6gSHG−CD=2×|Iσ−−Iσ+|Iσ−+Iσ+,

where Iσ− and Iσ+ refer to the SHG intensity for the σ− and σ+ excitation, respectively. The obtained values of gSHG−CD under 840 nm excitation are ~0.337 and ~0.334 for R/S-3BrMBA₂PbBr₄ crystals, respectively. The structural asymmetry induced by chirality within 2D CHPs results in the corresponding asymmetry of their electronic ground states, and therefore contributes to the observed gSHG−CD^{[65, 66]}. This anisotropic response further demonstrates that our 2D CHPs have the capability to directly distinguish left-handed and right-handed circularly polarized light.
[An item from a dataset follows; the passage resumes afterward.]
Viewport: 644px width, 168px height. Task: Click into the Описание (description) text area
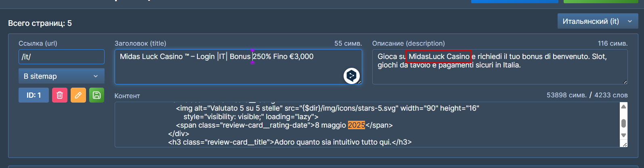[499, 75]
In summary, a new type of 2D CHPs, R/S-3BrMBA₂PbBr₄, has been synthesized and shows excellent optoelectronic and chiroptical properties. These 2D CHPs exhibit prominent CD properties at room temperature and show ultra-broadband "cool" white-light emission under UV light irradiation. Furthermore, the spatial inversion symmetry breaking in these CHPs leads to a strong NLO response. We observed that R/S-3BrMBA₂PbBr₄ exhibits high-efficiency SHG performance and non-linear chiroptical properties with high polarization ratios. Our study not only provides a novel design of chiral halide perovskites, but also paves the way for the development of high-performance nonlinear optical and chiroptical devices.